Kim, la délicieuse, comprit que c'était à elle de recoller urgemment les morceaux. Pas du canard, elle n'y pouvait plus rien. Mais de la relation qui s'était pourtant gentiment établie. Tout en offrant à son hôte, son excellence, son expression la plus sensuelle et prometteuse - battement de cils et lèvres suaves -, elle poursuivit sur les routes du Gers. Car, si cela vous échappa plus haut - je ne vous en ferai pas le grief tant les cours de Chinois que je vous dispense depuis mars se font moins denses cet été - l'ambassadeur avait expliqué qu'il ne faisait plus venir le canard directement de Pékin car celui-ci arrivait épuisé et il fallait le remettre sur pattes dans les jardins du Palais, ce qui faisait jaser et même cancaner dans tout le VIIe arrondissement. Depuis donc, il s'en remettait entièrement à un producteur français, de Lombez-Samatan précisément. Et comme Liang s'en étonnait, Li Tchi lui avait répliqué qu'il avait tort, car si les Français étaient nuls pour le travail, celui des enfants notamment, ils étaient de fameux éleveurs, comme aurait pu en témoigner ce mulard avant sa fin tragique, évidemment. Intarissable s'agissant de canard, il lui avait aussi conseillé de goûter le foie gras. Il n'avait rien mangé de tel ni de meilleurs de toute son existence. Et vous aussi alors, vous travaillez dans un canard ? s'était bidonné le badin diplomate. Et ils avaient bien ri lorsque Liang avait fini par comprendre qu'en France on surnommait ainsi les journaux...

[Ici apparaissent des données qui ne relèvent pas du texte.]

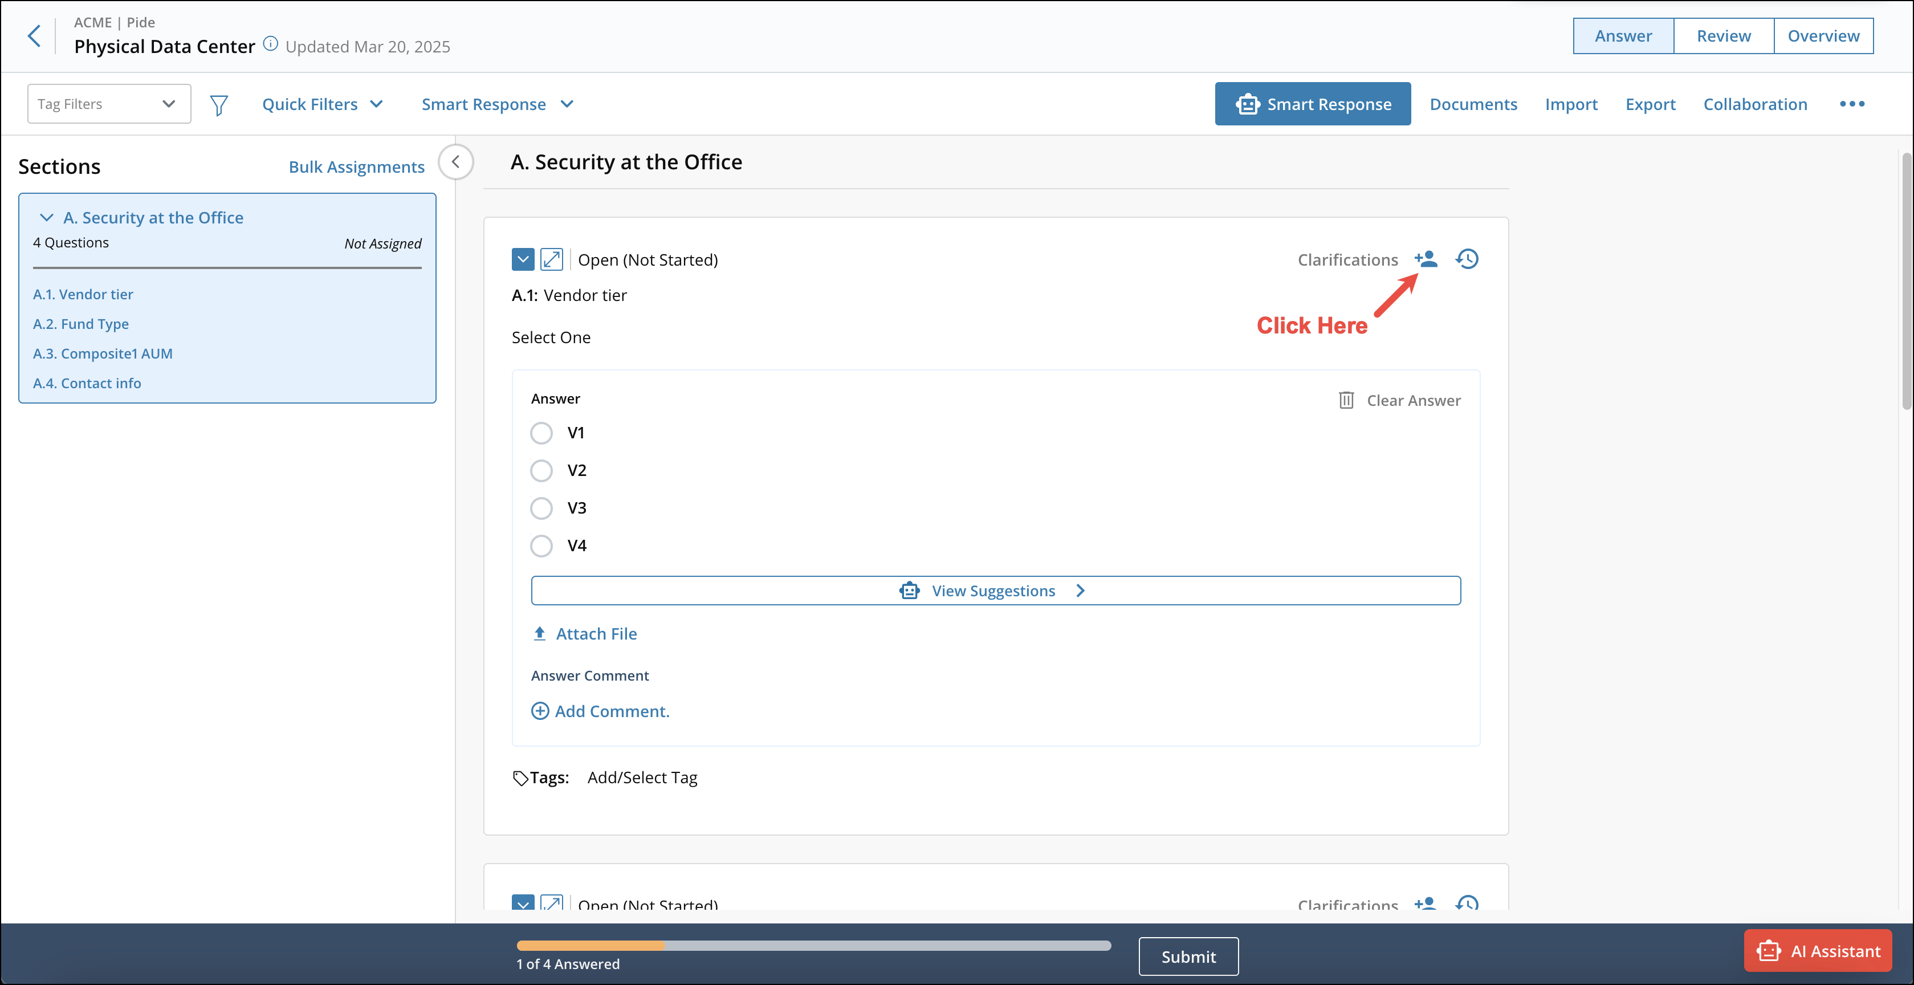Viewport: 1914px width, 985px height.
Task: Click the funnel filter icon
Action: point(218,105)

Bref, des cous d'oie farcis à la culture du maïs, en passant par le Madiran et les exploits du FC Auch, Kim n'épargna rien de sa gersitude à la petite tablée. D'ailleurs Li Tchi retrouva tout son allant en buvant les paroles de sa pulpeuse consultante et s'imaginant déguster deux tranches de foie gras piqués à la pointe de ses seins tendus.
Lorsqu'ils rejoignirent le salon sur les sofas duquel, Jiao et Liang faillirent se perdre dans l'infini moelleux, la conversation prit un tour plus conventionnel. Quoi que toujours convivial et même décontracté.

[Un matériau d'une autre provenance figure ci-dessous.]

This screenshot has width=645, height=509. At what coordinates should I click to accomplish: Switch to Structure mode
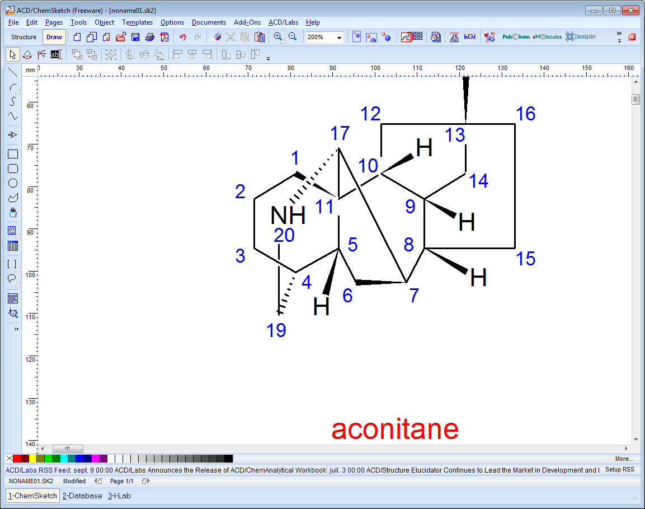[x=22, y=37]
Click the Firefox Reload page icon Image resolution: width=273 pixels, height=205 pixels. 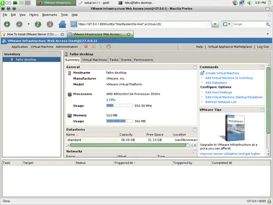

- Vous me direz des nouvelles de cet armagnac. Un trente ans d'âge, je le prends aussi à Lombez-Samatan. Qu'est-ce que vous diriez, Kim, d'aller vivre avec moi à Lombez ? Nous y créerions la première ambassade épicurienne...
Tout le monde s'esclaffa cette fois et il fallut un certain temps au diplomate rubicond pour récupérer car le malheureux s'étouffait avec l'épaisse fumée de son énorme cigare. Il en avait d'ailleurs collé un dans la bouche de Dumont-Pourriti et même du petit Liang qui évacuait par les narines, les oreilles et menaçait de tomber pour de bon.

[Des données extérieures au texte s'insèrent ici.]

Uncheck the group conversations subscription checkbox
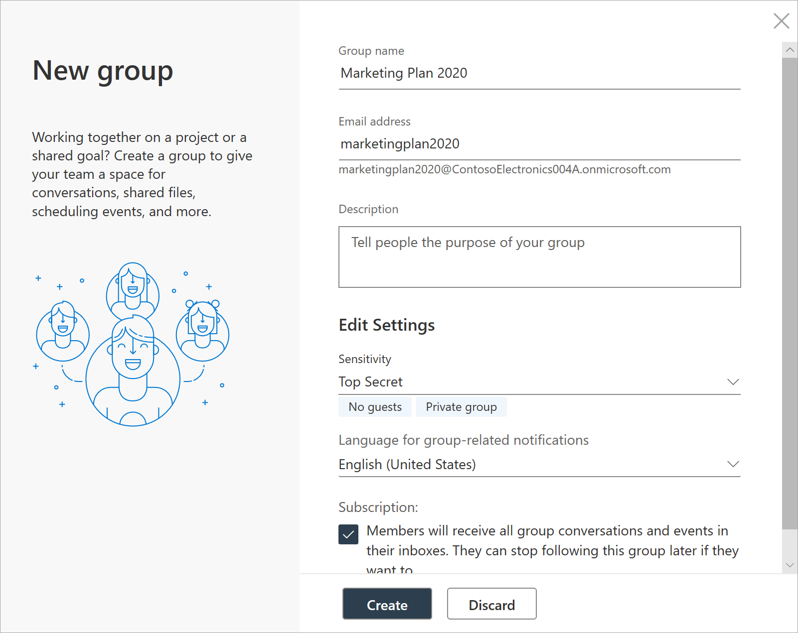This screenshot has width=798, height=633. point(348,534)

Contrairement aux canards, les cigares qui voyageaient mieux, venaient encore de Chine. Depuis la révolution cubaine, les deux partis étaient si liés que leur commerce tombait sous le sens. Mao expédiait riz et thé aux Cubains pour les nourrir, Castro envoyait cigare et rhum aux Chinois pour mourir.
Mais Li Tchi n'en était pas encore là et il avait exigé de ces deux camarades de soirée, qu'ils humectent aussi le barreau de chaise d'un peu d'armagnac. Pour mieux révéler les subtilités de l'un et de l'autre. Les tourtereaux comptaient fermement sur l'avocat pour les reconduire dans le XIIIe et Dumont commençait à se demander par quel bout il allait entreprendre la délicieuse Jiao, vu qu'il n'était même pas certain qu'il tienne encore debout. Finalement, l'ambassadeur qui sait vivre, réveillerait son chauffeur afin qu'il les reconduise.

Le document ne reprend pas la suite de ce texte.